В ту ночь, далеко на севере, сцепив под затылком руки, лежал у себя в камере Фолкнер и вслушивался в ночные звуки тюрьмы: храп на все лады, возню и вскрики во сне, поступь охраны, сдавленные рыданья. Поначалу они не давали заснуть, но он быстро приноровился — научился их игнорировать, в крайнем случае принимая за фоновый шум. Теперь проповедник не мучился бессонницей, только этой ночью он не спал. Его мысли были не здесь — с той самой поры, как вышел на волю человек по имени Сайрус Нэйрн.

Фолкнер не шевелился на своей койке. Он ждал.


— Уберите! Уберите их с меня!

Тюремный охранник Дуайт Энсон очнулся у себя в постели среди сбитых, всклокоченных простыней; подушка под ним намокла от пота. Он вскочил с кровати, расцарапывая кожу в попытке стряхнуть тварей, карабкающихся у него по груди. Рядом его жена, Айлин, потянулась и включила бра.

— Боже! Дуайт, да что с тобой? — сокрушенно спросила она. — Опять, что ли, снится?

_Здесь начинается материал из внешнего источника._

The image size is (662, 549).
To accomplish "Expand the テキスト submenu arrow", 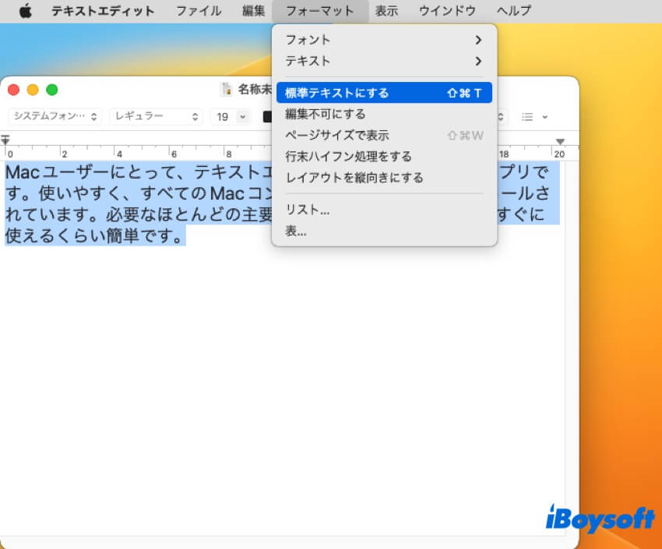I will tap(478, 61).
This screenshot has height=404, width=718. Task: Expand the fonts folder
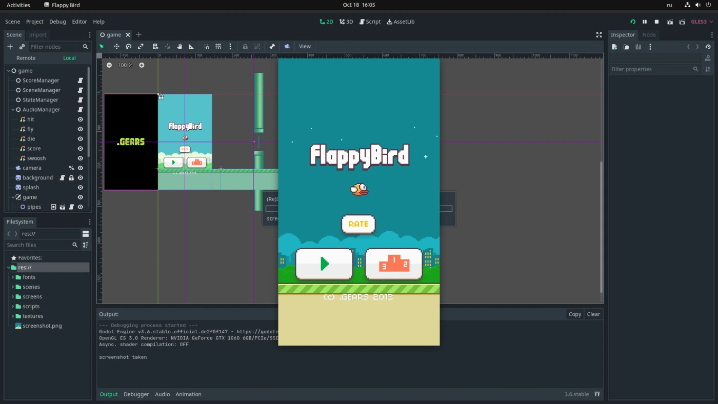point(13,277)
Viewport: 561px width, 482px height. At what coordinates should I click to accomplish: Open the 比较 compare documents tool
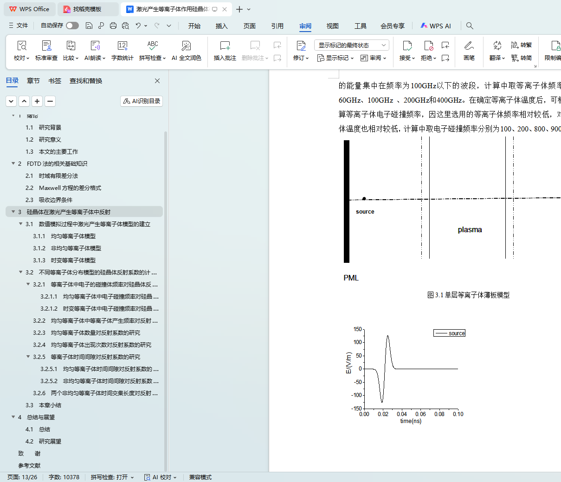coord(71,46)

Энсон, глотнув пересохшим горлом, пытался унять сердцебиение, но при этом безудержно вздрагивал, чеша себе почем зря голову и руки.

Надо же, опять тот же сон, вторую ночь кряду: как будто по нему кишмя ползают, кусают пауки, а он лежит связанный в грязной ванне где-то посреди леса. Изжаленная кожа начинает гнить и отпадать кусочками, оставляя сероватые рытвинки. И все это время на него откуда-то из тени взирает странный человек — изможденный, с рыжими волосами и тонкими длинными пальцами, белыми-пребелыми. Человек этот явно мертв: лунный свет освещает изуродованный череп, кровь на лице. И вместе с тем он с нескрываемым, поистине живым вожделением смотрит, как его питомцы кормятся своей беззащитной жертвой.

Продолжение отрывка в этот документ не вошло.